Kar discussed his study as part of a panel presentation moderated by Howard Abramson, Transport Topics’ editorial director and publisher.

American Truck Dealers Chairman Kyle Treadway, who sells state-of-the-art Kenworth trucks, said after listening to the F&S presentation that there definitely is “an appetite” in the U.S. market for a much simpler and less costly tractor.

“There are truck buyers who look mainly at price and are focused on the bottom line. They don’t care much about image,” said Treadway, adding that reliability and quality are still of great importance. Even if a fleet does not go all low-cost in its tractor buying, Treadway said, he can easily imagine customers buying some of the vehicles for selected applications.

“They might diversify with a dollar-conscious division and then traditional trucks for an owner-operator division,” he suggested.

Consultants Hans Lehmann and Elmar Kades of Alix Partners said the truck production in Brazil, Russia, India and China now makes up two-thirds of the world total.

Lehmann said companies in those four nations sell trucks at home and export them to Africa, Central America, the Middle East and Southeast Asia. He said Chinese production has grown continuously over the past 10 years, with improving quality.
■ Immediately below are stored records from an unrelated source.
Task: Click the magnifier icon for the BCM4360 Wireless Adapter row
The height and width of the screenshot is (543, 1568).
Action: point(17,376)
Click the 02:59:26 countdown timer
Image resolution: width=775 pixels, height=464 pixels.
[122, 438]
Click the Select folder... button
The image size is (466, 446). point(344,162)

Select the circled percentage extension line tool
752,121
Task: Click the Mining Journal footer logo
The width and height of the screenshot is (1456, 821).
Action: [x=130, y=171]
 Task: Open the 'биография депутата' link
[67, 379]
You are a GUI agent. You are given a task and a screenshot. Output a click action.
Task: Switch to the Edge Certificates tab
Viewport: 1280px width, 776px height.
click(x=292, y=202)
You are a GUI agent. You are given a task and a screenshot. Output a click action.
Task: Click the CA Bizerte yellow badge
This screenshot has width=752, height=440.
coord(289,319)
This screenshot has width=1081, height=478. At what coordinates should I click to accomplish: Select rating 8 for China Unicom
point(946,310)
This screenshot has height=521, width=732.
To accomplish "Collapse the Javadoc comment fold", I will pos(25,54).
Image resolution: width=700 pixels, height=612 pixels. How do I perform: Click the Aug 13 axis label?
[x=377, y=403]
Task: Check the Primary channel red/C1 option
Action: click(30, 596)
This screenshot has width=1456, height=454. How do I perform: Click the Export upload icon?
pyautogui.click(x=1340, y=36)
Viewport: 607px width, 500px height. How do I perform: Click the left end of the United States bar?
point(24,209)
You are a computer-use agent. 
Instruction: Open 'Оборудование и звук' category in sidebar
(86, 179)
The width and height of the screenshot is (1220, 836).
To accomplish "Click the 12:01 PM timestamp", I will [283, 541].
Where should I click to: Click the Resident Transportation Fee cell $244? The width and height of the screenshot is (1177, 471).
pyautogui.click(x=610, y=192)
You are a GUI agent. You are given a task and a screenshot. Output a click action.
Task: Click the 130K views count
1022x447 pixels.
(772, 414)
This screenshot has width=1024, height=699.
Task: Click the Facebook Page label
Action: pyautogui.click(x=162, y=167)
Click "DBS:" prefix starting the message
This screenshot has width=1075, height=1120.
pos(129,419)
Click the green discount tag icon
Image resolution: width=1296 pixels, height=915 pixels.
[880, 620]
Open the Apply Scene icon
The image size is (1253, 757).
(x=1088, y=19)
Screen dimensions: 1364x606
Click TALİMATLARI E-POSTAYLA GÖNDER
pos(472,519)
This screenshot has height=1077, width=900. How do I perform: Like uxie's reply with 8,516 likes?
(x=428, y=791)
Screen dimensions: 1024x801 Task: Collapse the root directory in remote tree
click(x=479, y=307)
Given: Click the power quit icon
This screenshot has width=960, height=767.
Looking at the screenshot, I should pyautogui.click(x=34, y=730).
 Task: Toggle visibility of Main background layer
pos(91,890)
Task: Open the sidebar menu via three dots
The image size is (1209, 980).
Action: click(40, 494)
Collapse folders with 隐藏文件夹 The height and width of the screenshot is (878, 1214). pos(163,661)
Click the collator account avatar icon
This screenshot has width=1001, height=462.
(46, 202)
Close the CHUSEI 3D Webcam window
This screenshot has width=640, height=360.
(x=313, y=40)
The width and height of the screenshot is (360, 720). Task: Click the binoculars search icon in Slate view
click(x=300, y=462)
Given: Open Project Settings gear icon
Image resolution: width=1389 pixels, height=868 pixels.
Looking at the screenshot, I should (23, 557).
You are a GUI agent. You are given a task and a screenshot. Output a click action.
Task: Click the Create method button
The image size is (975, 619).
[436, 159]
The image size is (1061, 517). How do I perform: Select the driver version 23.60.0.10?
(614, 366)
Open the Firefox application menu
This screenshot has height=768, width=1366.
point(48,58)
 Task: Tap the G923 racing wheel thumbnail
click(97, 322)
“The 1980s and ’90s were marked by low-cost trucks of poor quality,” Lehmann said of the Chinese market, “but since 2000, they have produced in a strongly growing ‘middle segment’ ” of good vehicles that are priced attractively.

Juergen Reers, managing partner of Roland Berger Strategy Consultants, offered advice on how to deal with the prospect of carbon dioxide regulations in North America, Western Europe and Japan.

“We need incentives for early adoption” of technologies and systems by fleets, Reers said, adding that “CO2 regulations will also spread to countries beyond the Triad.”

HDMA’s Shaffer called the U.S. efforts to reduce CO2 emissions “the most significant regulation on our industry in its history,” including the 2002, 2007 and 2010 tightening of NOx and PM emissions.

Reers estimated that carbon emissions by U.S. highway tractors could be cut 21% to 42% by 2020, but it would take a comprehensive approach affecting truck engines, powertrains, chassis, trailers and alternative fuels.

“This will be a significant shift, a sea change, but the solutions will involve much complexity with numerous technologies,” Reers said.

In addition to forecasts of tumult to come, key executives from Eaton Corp., Hendrickson International and Williams Controls said they have been pleased with ventures in China and India but that working there can be as difficult as it is necessary.

Kenneth Davis, president of Eaton’s global vehicle group, said his company tried to sell in India and got close on a number of deals, but was always rebuffed until Eaton built a plant there.

“People want to see you make a commitment to their region,” Davis said.

Williams Controls CEO Patrick Cavanagh warned that Chinese truck makers he supplies sometimes won’t pay for products and often pay slowly. He also said it is important to find numerous local managers who speak English, rather than to rely on a single general manager who is the only English speaker on site.

Gary Gerstenslager, CEO of suspension maker Hendrickson, said he is resigned to the Chinese copying products he makes there but that the crucial task is to protect the products he sells in his core North American market.